Selected text |
┌────────
A poster produced by Cambridge Universities Labour Club, featuring Katie Hopkins, has gone viral across the UK.
The campaign poster cites Hopkins's recent claim that she would leave the country if Ed Miliband became Prime Minister.
More than 100 posters are set to be launched across the city and within colleges this week, promising a Labour government would get rid of the bedroom tax, zero hours contracts, unpaid internships, and, crucially, Katie Hopkins.
Hopkins has attracted heavy controversy this week for a column in The Sun in which she claimed she would send gunships to kill migrants crossing the Mediterranean.
Tom Wilson, Campaigns Officer of CULC told The Cambridge Student: "Katie Hopkins has long been a spiteful, divisive figure. This is us having a bit of fun to convey a more important message about the kind of country we want to build."
Owen Jones, Guardian columnist and political campaigner, due to be addressing CULC this Monday commented on Twitter that he was "particularly proud to be joining CULC" for the talk at Trinity College in light of the poster campaign.
However, a second-year student at Caius, who wished to remain anonymous, was more sceptical: "All this poster really shows is that Labour have so few policies worth voting for, and are so lacking a credible plan for this country, that their student frontliners on the ground are relying on personal attacks on random media figures in a desperate grab for votes."
The poster has been popular on Twitter, with journalists for The Independent, Al Jazeera, and other outlets sharing the image with their followers. UK Uncut, the grassroots movement advocating for an alternative to austerity, tweeted: "How ever you're voting (or not) in May #GE2015 Here is one very solid reason to vote Ed #Milliband".
Two other posters will also be on display, one attacking the Liberal Democrats over tuition fees and the other promoting Labour's policy of decarbonisation. It is not yet known whether other student wings of political parties in Cambridge will be launching poster campaigns.
└────────
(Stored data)
┌────────
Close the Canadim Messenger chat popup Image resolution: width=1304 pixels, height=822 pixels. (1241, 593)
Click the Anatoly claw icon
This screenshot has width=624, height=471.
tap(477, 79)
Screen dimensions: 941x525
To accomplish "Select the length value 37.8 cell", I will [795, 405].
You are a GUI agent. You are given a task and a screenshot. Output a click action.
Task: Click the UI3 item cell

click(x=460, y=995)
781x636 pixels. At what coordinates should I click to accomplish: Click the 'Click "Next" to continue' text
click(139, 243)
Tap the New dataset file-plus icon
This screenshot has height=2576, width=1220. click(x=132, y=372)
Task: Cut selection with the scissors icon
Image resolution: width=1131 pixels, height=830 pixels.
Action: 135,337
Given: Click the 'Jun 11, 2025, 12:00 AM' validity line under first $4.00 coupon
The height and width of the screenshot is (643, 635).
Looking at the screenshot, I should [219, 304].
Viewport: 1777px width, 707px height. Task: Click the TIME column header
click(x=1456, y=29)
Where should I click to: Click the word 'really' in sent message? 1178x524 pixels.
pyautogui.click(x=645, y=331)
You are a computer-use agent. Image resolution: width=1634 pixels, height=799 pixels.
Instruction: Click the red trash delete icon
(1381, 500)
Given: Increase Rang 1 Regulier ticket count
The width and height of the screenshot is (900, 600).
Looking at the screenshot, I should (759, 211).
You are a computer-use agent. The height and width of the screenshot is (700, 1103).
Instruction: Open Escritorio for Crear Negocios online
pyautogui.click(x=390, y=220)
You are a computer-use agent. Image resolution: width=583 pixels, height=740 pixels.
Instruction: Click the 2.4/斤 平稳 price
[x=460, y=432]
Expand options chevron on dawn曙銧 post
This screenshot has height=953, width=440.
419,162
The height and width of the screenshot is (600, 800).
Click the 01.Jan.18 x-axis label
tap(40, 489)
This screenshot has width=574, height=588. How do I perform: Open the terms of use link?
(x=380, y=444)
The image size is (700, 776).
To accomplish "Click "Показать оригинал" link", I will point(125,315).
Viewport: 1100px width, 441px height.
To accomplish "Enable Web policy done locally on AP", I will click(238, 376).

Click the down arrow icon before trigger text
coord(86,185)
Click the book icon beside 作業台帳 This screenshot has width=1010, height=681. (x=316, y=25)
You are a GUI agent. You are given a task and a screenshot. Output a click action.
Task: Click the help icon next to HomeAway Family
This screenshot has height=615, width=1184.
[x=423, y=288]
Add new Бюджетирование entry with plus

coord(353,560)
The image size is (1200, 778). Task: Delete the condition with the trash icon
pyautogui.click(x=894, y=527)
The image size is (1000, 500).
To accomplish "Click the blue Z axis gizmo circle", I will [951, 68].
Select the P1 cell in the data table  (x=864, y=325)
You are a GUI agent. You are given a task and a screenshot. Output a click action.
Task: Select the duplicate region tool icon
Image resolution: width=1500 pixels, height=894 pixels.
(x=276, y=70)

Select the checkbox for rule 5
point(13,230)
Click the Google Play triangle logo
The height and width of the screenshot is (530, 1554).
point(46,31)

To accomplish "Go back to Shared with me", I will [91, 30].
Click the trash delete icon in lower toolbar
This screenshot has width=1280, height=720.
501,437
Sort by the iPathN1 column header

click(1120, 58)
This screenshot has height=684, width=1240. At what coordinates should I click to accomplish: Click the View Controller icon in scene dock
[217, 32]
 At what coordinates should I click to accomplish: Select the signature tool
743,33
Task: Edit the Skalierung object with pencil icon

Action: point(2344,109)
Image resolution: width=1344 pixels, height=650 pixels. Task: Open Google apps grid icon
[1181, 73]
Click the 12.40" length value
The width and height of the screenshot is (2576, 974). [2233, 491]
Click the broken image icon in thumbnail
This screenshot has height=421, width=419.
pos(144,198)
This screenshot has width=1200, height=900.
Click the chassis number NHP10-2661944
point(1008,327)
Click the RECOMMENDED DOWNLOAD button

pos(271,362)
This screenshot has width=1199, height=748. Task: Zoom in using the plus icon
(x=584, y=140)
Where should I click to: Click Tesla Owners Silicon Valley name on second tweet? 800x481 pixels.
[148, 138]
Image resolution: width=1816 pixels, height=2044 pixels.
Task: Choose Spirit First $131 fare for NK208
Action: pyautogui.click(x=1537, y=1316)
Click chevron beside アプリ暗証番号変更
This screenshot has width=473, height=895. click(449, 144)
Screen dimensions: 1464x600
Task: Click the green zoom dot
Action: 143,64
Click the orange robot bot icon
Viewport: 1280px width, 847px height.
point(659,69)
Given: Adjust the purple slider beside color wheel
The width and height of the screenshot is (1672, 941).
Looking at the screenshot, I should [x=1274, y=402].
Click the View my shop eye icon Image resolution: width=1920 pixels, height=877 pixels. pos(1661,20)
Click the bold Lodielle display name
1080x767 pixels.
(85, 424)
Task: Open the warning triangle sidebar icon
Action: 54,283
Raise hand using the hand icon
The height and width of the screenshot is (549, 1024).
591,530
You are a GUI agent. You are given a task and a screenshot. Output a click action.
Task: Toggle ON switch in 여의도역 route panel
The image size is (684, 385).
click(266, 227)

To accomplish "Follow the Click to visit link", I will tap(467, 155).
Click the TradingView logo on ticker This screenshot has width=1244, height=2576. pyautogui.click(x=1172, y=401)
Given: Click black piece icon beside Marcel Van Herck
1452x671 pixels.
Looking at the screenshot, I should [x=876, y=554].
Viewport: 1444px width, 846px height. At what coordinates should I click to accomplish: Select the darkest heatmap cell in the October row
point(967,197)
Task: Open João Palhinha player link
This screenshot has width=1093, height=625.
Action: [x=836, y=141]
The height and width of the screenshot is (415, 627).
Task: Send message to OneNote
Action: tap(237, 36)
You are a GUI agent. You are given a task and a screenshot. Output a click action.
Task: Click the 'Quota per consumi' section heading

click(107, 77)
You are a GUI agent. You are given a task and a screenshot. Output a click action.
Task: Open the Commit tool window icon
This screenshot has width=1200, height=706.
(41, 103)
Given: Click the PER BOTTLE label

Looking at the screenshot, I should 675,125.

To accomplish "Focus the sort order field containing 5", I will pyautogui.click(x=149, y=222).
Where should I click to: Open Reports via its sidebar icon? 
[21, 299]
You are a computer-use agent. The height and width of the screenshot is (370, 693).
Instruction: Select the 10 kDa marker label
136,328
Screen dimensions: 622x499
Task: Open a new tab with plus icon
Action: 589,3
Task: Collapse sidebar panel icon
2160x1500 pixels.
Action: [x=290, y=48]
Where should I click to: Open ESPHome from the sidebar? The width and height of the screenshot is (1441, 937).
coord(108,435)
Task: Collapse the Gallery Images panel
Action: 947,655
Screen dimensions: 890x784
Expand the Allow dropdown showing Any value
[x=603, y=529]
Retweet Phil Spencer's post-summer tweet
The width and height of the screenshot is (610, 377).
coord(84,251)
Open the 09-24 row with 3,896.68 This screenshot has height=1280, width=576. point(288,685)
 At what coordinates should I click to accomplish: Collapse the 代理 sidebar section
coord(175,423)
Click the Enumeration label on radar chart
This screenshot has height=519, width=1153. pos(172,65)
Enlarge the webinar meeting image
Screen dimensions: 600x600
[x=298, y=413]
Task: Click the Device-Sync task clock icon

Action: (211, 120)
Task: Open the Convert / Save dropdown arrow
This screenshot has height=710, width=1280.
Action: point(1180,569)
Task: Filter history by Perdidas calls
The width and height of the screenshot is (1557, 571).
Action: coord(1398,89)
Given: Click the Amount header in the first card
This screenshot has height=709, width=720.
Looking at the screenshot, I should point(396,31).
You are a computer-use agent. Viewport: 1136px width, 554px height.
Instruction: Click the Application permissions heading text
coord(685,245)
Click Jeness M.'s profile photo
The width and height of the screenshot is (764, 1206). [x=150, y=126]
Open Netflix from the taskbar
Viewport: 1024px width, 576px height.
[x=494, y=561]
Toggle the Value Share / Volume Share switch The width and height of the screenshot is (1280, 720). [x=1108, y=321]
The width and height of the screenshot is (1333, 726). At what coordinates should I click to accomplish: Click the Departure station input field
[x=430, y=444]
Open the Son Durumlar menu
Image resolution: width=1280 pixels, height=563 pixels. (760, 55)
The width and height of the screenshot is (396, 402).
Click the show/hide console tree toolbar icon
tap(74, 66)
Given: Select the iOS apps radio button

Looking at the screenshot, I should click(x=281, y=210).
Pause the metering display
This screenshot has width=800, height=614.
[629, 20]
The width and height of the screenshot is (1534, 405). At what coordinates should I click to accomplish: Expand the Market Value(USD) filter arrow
└────────
Activity |
According to the article about the Katie Hopkins poster, what does the poster promise a Labour government would get rid of? List every item. The listing has no connection to the article.

Task result |
- the bedroom tax
- zero hours contracts
- unpaid internships
- Katie Hopkins